*WRITTEN INSTRUCTION*.
Reproduce the following records line for line, without changing anything.

*INPUT RECORDS*.
◇ ◇ ◇ ◇ ◇

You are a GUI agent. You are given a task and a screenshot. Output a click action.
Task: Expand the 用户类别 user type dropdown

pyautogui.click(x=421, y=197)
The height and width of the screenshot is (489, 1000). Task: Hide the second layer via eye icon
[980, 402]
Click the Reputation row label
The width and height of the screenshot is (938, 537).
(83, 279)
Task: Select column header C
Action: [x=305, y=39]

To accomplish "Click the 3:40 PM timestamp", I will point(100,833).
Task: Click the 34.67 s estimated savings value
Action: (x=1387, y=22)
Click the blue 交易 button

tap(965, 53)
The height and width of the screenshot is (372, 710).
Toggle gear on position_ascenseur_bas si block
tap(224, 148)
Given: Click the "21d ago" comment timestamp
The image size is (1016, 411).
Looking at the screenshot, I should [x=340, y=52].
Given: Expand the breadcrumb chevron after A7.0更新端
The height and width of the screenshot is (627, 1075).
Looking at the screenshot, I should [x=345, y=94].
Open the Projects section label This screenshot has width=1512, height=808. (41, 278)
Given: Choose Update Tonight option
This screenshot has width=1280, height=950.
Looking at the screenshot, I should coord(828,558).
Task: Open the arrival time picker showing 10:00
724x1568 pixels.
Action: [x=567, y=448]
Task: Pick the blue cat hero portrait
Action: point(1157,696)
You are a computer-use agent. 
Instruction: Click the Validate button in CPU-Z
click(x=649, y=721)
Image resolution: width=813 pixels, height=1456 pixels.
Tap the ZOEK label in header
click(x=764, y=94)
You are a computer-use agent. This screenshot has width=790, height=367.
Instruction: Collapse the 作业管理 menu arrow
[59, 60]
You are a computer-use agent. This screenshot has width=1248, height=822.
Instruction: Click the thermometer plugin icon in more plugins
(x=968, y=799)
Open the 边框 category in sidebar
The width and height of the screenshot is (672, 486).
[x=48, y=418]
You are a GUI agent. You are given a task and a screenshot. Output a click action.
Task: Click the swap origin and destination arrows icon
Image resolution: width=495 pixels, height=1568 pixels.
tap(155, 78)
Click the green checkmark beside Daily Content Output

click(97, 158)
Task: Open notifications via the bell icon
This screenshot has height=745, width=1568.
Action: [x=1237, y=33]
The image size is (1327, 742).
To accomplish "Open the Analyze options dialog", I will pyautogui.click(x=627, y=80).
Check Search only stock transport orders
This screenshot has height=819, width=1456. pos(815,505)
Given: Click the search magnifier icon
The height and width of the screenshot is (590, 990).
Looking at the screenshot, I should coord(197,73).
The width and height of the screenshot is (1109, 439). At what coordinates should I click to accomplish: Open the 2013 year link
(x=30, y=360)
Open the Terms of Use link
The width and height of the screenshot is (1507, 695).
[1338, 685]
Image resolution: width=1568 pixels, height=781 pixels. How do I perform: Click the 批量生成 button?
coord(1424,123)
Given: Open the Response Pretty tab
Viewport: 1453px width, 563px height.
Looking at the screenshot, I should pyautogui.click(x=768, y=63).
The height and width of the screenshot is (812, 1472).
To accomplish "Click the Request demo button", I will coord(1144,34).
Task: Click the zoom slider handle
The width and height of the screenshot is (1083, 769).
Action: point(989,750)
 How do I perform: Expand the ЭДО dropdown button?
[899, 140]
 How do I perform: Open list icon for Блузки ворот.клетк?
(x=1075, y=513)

◇ ◇ ◇ ◇ ◇

*TASK ANSWER*.
You are a GUI agent. You are given a task and a screenshot. Output a click action.
Task: Expand the 用户类别 user type dropdown

pyautogui.click(x=421, y=197)
The height and width of the screenshot is (489, 1000). Task: Hide the second layer via eye icon
[980, 402]
Click the Reputation row label
The width and height of the screenshot is (938, 537).
(83, 279)
Task: Select column header C
Action: [x=305, y=39]

To accomplish "Click the 3:40 PM timestamp", I will point(100,833).
Task: Click the 34.67 s estimated savings value
Action: (x=1387, y=22)
Click the blue 交易 button

tap(965, 53)
The height and width of the screenshot is (372, 710).
Toggle gear on position_ascenseur_bas si block
tap(224, 148)
Given: Click the "21d ago" comment timestamp
The image size is (1016, 411).
Looking at the screenshot, I should [x=340, y=52].
Given: Expand the breadcrumb chevron after A7.0更新端
The height and width of the screenshot is (627, 1075).
Looking at the screenshot, I should [x=345, y=94].
Open the Projects section label This screenshot has width=1512, height=808. (41, 278)
Given: Choose Update Tonight option
This screenshot has width=1280, height=950.
Looking at the screenshot, I should coord(828,558).
Task: Open the arrival time picker showing 10:00
724x1568 pixels.
Action: [x=567, y=448]
Task: Pick the blue cat hero portrait
Action: point(1157,696)
You are a computer-use agent. 
Instruction: Click the Validate button in CPU-Z
click(x=649, y=721)
Image resolution: width=813 pixels, height=1456 pixels.
Tap the ZOEK label in header
click(x=764, y=94)
You are a computer-use agent. This screenshot has width=790, height=367.
Instruction: Collapse the 作业管理 menu arrow
[59, 60]
You are a computer-use agent. This screenshot has width=1248, height=822.
Instruction: Click the thermometer plugin icon in more plugins
(x=968, y=799)
Open the 边框 category in sidebar
The width and height of the screenshot is (672, 486).
[x=48, y=418]
You are a GUI agent. You are given a task and a screenshot. Output a click action.
Task: Click the swap origin and destination arrows icon
Image resolution: width=495 pixels, height=1568 pixels.
tap(155, 78)
Click the green checkmark beside Daily Content Output

click(97, 158)
Task: Open notifications via the bell icon
This screenshot has height=745, width=1568.
Action: [x=1237, y=33]
The image size is (1327, 742).
To accomplish "Open the Analyze options dialog", I will pyautogui.click(x=627, y=80).
Check Search only stock transport orders
This screenshot has height=819, width=1456. pos(815,505)
Given: Click the search magnifier icon
The height and width of the screenshot is (590, 990).
Looking at the screenshot, I should coord(197,73).
The width and height of the screenshot is (1109, 439). At what coordinates should I click to accomplish: Open the 2013 year link
(x=30, y=360)
Open the Terms of Use link
The width and height of the screenshot is (1507, 695).
[1338, 685]
Image resolution: width=1568 pixels, height=781 pixels. How do I perform: Click the 批量生成 button?
coord(1424,123)
Given: Open the Response Pretty tab
Viewport: 1453px width, 563px height.
Looking at the screenshot, I should pyautogui.click(x=768, y=63).
The height and width of the screenshot is (812, 1472).
To accomplish "Click the Request demo button", I will coord(1144,34).
Task: Click the zoom slider handle
The width and height of the screenshot is (1083, 769).
Action: point(989,750)
 How do I perform: Expand the ЭДО dropdown button?
[899, 140]
 How do I perform: Open list icon for Блузки ворот.клетк?
(x=1075, y=513)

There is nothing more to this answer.